About one in five women in college are sexually assaulted during their undergrad years. And yet the vast majority of those sexual assaults are never reported to authorities.
Sexual violence is nothing new on college campuses, but it’s only in recent years that we’ve seen universities become vocal about a campus culture that promotes rape and assault. But those full-throated reactions from college brass have come, in part, from outside pressure. And now, U.S. Secretary of Education Betsy DeVos says whatever colleges and universities are doing to change, isn’t working.
In a statement last week, DeVos said she would “seek public feedback and combine institutional knowledge, professional expertise and the experiences of students to replace the current approach with a workable, effective and fair system.”
But critics of DeVos worry she plans to make changes to an already-flawed system that would eliminate any progress in recent years, and instead push victims of sexual violence deep into the shadows.
Nancy Hogshead-Makar swam in the 1984 Olympics and won a handful of gold medals.
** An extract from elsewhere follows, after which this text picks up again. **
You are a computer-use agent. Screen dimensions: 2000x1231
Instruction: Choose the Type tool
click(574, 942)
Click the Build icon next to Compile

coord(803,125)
Before she went to the summer Olympics in Los Angeles, Nancy was a swimmer at Duke University. While there, she was raped during an evening run, a horrifying and violent attack by a stranger. Now Nancy is a Title IX attorney and professor, and an advocate for women in sports. She joins Detroit Today with Stephen Henderson to talk about her experience and react to Secretary DeVos’ statement regarding the Title IX rule changes.
“The narrative is that this is just two people who miscommunicated, and that the poor guy, he just wasn’t clear about getting consent for the other part, and how was he supposed to know?” says Hogshead-Makar.
“Well, actually, that’s not what the research shows,” she continues. “The research shows that rapists go out of their way to target individuals… And that they do so over and over again.”
Also joining the program is Laura L. Dunn, the founder and executive director of SurvJustice. She also shares her story of being sexually assaulted as a college student at the University of Wisconsin, and how that experience led her to found the national non-profit which advocates for survivors of sexual violence.
“Two men who were on the crew team with me made the decision to sexually assault me,” says Dunn. “I say that intentionally. It wasn’t an accident. There wasn’t confusion. There was alcohol involved. And they knew I was unable to defend myself… It’s horrifying. It is ugly. It is violating. It lasts a lifetime.”
A number of callers and social media followers ask about whether expelling students based on a “he-said-she-said” version of events is unfair to students accused of sexual assault.
“I’ve seen more campus hearings that any of the people who are tweeting at you right now,” Dunn responds. “And I’ve seen how they go through, what the process is, what it looks like. And a lot of the outrage that people are raising their fists and yelling about is because they’re conflating the system.”
One caller into the show wanted to know the role “restorative justice” could play in finding resolution for victims of sexual assault. Restorative justice is a process by which a victim and perpetrator sit down together in a mediated session to work through an incident outside of the legal process. Hogshead-Makar says restorative justice might work for some crimes, but not in cases of sexual violence.
“When it comes to sexual assault, there’s so much trauma involved that’s not involved [for instance] when someone graffitis your house… it doesn’t make sense [in cases of sexual abuse.]”
Detroit Today host Stephen Henderson also speaks with Michigan Radio’s Joe Linstroth, who has done investigative reporting on the issue here in Michigan, as well Lansing State Journal justice reporter Matthew Mencarini. POLITICO education reporter Benjamin Wermund also joins the show to talk about his reporting on DeVos’ decision last week.